*Text provided:*

* * * * * * *

Over the weekend, most of the bishops in the United States will head to San Diego for their annual summer meeting. It is not really a meeting and is styled as a retreat, and some bishops do not attend. It is not a full plenary. Nonetheless, this will be the first time most of the bishops will be together since the election of Pope Francis and the first opportunity for the USCCB administrative committee to meet this year: Their March meeting was canceled because of the conclave.
The bishops undoubtedly will use their time together to reflect upon their public witness in the light of the election of Pope Francis. While the new pontiff has made few formal changes and has not issued much in the way of official speeches, he has definitely set an agenda for the church, calling it to be less self-referential and less bound to the sacristy, and encouraged the church to go out to the peripheries, to the margins, to engage people and to love them. He has acknowledged that sometimes going to life's margins to encounter the poor means the risk of making mistakes, but he has bluntly said this is a risk worth taking. If the church remains self-referential, it becomes "sick" and incapable of preaching the Gospel.
I would submit that this has not been the public witness most commonly seen among the U.S. hierarchs in recent years, especially in the last two when they have defined themselves primarily in reference to the ongoing struggle over the controversial HHS mandate. Their posture has been defensive, to say the least, and angry; at times, even bitter.
My friend and colleague Tom Roberts posted an essay Thursday about the contrasting approaches of America's two most prominent Capuchins, Boston's Cardinal Sean O'Malley and Philadelphia Archbishop Charles Chaput. The conference as a whole has been following the Chaput style lately more than the O'Malley style, but it is abundantly clear that it is O'Malley who is cut out of the same piece of cloth as Francis.
Previously, I have suggested that the U.S. hierarchy faces two approaches to the new evangelization, two methods for beating back the forces of secularization. One I call the Becket Fund model, in which the bishops mistake themselves for lawyers, adopt a hostile attitude, dig in and litigate. The other model is best epitomized by the image of Pope Francis washing the feet of an imprisoned Muslim girl on Holy Thursday. I believe the cultural forces that wittingly or unwittingly promote secularization, that invite a forgetfulness of God, do not stand a chance against Francis. They will trounce the Becket Fund approach.

* * * * * * *

*Required task:*
Decide whether each statement below agrees with the piece on the U.S. bishops' San Diego meeting, answering yes or no and quoting the deciding words from the piece. 1. The administrative committee's March meeting was canceled because of the conclave. 2. The San Diego gathering is a full plenary. 3. The conference has lately followed the O'Malley style more than the Chaput style.

*Information shown:*
* * * * * * *

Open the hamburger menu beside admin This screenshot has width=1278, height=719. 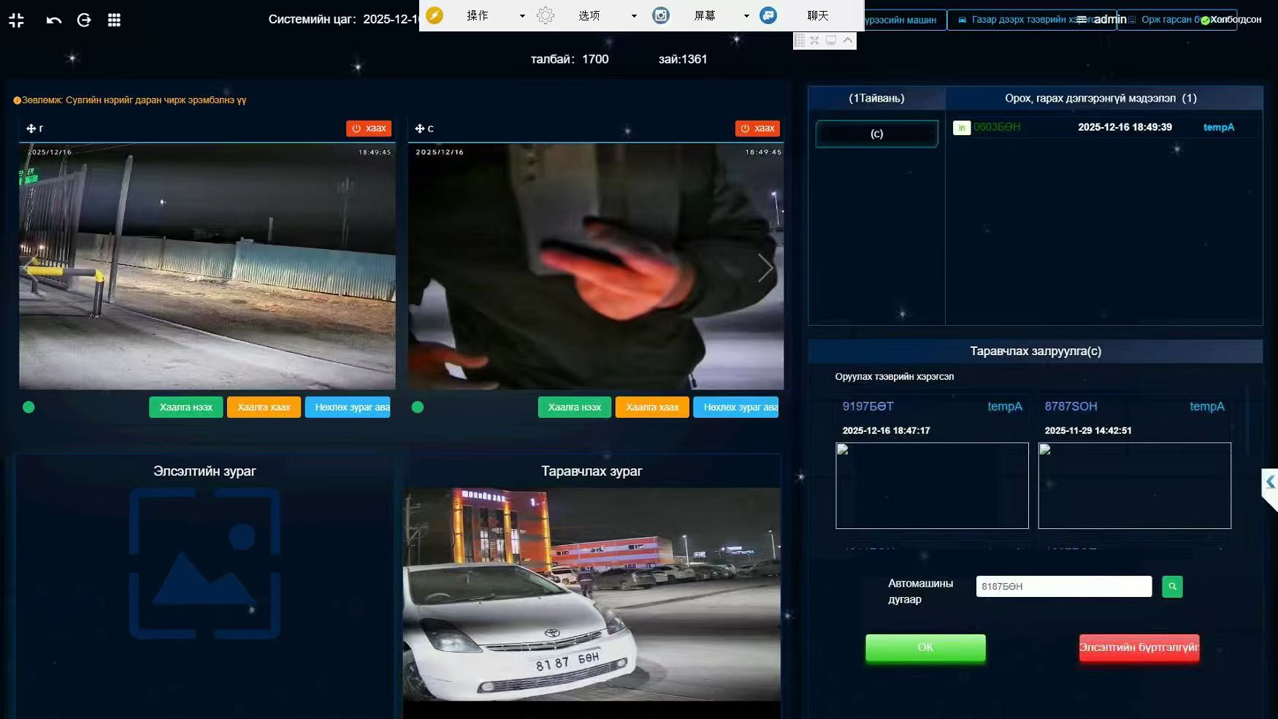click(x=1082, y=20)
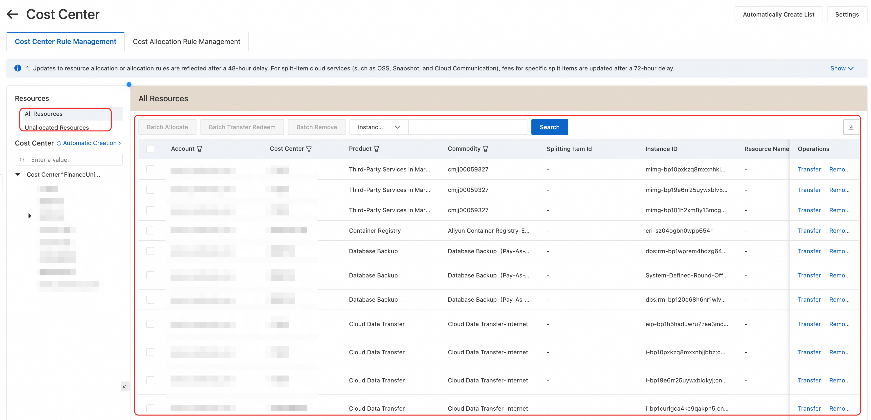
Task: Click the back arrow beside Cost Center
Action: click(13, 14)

* * * * * * *

*Response to the task:*
1. Yes: "Their March meeting was canceled because of the conclave."
2. No: "It is not a full plenary."
3. No: "The conference as a whole has been following the Chaput style lately more than the O'Malley style"